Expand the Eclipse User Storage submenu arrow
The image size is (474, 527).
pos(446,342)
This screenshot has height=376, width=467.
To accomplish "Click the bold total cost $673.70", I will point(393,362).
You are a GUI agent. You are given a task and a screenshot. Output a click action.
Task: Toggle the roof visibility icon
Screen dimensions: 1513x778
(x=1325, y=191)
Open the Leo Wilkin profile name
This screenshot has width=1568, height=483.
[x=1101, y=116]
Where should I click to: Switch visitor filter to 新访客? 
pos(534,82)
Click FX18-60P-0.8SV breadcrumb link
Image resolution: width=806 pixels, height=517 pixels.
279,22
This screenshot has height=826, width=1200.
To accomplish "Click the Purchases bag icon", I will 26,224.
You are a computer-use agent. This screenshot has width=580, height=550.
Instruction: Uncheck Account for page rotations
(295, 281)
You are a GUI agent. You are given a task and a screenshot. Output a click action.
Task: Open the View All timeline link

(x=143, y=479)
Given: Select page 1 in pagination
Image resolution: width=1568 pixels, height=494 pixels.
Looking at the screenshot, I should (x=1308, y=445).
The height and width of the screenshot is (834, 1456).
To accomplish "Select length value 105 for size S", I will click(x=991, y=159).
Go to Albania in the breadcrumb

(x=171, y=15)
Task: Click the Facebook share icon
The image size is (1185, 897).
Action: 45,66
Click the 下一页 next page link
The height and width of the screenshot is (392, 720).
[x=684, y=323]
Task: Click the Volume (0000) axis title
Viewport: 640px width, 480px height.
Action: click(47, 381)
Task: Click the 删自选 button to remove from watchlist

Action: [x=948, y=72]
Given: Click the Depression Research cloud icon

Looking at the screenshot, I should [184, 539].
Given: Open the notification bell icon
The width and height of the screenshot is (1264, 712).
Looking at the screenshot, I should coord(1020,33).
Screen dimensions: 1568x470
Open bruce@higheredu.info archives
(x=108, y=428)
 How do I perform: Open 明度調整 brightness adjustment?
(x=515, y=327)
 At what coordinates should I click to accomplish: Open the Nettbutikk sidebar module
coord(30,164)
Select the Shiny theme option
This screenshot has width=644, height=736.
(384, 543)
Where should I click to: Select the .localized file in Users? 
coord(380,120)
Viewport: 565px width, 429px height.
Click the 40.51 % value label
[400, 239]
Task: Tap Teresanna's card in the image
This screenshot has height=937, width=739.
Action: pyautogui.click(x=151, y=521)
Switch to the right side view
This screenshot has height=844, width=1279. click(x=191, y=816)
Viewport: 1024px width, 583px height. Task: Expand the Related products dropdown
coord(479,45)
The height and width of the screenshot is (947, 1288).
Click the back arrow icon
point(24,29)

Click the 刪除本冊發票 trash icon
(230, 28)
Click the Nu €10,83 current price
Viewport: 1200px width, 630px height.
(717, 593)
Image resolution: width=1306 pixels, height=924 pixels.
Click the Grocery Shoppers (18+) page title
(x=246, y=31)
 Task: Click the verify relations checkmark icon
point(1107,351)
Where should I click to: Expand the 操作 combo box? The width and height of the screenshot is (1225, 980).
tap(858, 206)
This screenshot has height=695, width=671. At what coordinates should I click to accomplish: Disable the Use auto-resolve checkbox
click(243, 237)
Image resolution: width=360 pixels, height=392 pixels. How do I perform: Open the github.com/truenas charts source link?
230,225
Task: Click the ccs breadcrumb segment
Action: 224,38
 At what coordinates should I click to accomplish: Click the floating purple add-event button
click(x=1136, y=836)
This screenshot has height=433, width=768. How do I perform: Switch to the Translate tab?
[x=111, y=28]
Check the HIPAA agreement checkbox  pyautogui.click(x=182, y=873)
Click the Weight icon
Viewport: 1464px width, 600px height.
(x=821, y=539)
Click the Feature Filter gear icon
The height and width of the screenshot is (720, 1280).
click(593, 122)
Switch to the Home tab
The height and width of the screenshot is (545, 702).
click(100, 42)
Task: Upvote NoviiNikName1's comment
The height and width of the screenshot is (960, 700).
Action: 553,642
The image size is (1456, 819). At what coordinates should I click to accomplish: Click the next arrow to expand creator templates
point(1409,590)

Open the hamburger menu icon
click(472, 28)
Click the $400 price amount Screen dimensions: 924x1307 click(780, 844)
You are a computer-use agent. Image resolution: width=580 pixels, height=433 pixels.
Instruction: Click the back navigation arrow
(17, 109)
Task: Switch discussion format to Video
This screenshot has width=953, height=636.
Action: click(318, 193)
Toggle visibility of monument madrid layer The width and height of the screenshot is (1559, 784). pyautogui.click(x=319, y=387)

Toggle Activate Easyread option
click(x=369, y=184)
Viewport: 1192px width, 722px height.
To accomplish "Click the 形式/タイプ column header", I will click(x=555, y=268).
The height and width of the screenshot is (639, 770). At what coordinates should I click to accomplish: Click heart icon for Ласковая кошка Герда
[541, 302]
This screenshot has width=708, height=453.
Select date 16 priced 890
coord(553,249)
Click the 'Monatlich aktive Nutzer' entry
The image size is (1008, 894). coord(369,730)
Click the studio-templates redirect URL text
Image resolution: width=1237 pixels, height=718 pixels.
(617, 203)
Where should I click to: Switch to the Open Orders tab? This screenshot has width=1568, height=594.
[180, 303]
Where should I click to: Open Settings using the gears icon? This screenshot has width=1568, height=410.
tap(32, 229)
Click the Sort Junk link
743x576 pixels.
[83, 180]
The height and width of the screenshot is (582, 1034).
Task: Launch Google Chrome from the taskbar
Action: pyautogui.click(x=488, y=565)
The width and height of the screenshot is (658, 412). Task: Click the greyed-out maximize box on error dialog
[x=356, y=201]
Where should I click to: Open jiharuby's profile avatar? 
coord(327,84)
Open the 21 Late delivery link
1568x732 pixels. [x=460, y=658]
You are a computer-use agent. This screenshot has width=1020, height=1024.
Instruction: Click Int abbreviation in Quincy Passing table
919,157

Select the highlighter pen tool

::::::::

> **Work task**
Count each line above where the word "visibility" appears, and answer with nothing except that count.

> **Exercise answer**
2